• EXERCISE DIRECTIONS:
After locating the line containing "This screenshot has width=1862, height=894.", restate that line and each one after it exactly, through the last line of the material.

• DATA TO PROCESS:

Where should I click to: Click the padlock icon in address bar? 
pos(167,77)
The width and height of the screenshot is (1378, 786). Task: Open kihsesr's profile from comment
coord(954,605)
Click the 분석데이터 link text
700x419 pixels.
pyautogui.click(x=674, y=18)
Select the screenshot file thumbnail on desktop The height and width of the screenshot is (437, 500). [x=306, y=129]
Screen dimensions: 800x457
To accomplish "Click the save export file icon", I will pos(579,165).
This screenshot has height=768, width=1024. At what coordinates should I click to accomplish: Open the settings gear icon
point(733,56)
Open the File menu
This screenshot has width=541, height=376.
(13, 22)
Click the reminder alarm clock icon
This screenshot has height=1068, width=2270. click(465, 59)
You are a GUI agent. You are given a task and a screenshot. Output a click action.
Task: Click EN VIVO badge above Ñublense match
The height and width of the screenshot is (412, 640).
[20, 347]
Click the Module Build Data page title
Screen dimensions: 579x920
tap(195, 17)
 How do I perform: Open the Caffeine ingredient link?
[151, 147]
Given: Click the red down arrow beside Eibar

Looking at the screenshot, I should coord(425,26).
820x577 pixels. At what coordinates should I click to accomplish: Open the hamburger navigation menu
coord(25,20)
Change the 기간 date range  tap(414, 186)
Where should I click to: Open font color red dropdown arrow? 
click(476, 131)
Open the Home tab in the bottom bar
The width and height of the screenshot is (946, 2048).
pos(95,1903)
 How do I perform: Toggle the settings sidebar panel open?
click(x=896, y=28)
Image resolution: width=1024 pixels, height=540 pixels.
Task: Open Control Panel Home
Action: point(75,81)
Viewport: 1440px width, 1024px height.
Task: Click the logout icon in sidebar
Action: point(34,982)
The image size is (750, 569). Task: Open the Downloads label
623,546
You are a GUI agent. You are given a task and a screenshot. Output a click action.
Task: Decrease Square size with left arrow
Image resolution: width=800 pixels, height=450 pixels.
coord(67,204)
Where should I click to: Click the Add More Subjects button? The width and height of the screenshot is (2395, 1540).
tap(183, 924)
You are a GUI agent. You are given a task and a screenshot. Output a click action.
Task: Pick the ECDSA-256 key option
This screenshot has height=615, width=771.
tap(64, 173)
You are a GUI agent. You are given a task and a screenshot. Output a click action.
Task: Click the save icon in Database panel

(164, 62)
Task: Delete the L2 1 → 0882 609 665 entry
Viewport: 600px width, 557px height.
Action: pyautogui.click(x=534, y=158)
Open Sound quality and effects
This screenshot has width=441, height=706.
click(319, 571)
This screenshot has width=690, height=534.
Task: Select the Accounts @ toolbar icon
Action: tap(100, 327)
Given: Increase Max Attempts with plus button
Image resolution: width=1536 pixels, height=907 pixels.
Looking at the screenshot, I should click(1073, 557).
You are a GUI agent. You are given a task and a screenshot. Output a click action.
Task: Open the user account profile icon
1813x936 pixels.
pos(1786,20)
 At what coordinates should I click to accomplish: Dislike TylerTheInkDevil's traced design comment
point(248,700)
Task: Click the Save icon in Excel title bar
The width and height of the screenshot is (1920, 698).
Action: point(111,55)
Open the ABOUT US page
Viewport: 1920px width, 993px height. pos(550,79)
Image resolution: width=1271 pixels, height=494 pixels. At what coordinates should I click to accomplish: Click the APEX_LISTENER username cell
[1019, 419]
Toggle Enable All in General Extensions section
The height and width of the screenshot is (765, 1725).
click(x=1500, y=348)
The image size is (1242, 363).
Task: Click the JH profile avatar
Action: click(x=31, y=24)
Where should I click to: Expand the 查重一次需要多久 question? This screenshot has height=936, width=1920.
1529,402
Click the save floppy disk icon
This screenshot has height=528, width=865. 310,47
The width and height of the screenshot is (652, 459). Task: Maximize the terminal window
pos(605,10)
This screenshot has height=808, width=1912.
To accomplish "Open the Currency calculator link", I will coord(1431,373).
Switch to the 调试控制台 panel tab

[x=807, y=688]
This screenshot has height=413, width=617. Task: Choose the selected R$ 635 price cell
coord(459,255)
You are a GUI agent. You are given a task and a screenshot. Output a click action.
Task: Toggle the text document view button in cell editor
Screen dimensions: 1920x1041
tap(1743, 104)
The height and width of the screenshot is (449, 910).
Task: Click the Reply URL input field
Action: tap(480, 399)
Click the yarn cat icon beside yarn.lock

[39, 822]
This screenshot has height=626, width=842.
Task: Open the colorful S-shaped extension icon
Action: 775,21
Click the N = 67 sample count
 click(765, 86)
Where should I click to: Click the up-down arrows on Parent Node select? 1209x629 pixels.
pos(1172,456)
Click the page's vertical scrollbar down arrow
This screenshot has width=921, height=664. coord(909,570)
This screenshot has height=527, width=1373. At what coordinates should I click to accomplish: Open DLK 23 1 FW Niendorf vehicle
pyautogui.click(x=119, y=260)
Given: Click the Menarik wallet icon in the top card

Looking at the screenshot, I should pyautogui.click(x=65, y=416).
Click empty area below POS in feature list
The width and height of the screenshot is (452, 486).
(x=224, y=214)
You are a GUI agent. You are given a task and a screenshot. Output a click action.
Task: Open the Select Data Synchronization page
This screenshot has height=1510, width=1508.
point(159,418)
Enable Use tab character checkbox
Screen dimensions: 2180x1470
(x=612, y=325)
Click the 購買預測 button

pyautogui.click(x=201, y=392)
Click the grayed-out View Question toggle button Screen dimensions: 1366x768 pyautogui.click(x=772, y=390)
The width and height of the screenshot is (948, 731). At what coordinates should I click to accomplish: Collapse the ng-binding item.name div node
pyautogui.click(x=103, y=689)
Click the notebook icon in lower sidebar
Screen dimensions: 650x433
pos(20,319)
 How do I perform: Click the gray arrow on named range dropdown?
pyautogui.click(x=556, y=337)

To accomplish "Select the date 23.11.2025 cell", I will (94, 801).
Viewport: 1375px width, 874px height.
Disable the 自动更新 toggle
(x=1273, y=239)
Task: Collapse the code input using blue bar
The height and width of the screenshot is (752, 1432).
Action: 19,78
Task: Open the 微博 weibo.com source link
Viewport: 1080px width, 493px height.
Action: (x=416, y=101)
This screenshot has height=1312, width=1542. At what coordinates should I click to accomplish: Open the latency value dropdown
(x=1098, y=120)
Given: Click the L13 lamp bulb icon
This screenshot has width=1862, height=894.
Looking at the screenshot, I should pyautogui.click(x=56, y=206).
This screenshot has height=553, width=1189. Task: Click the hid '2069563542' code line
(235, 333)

• TASK SOLUTION:
This screenshot has width=1862, height=894.
Looking at the screenshot, I should pyautogui.click(x=56, y=206).
This screenshot has height=553, width=1189. Task: Click the hid '2069563542' code line
(235, 333)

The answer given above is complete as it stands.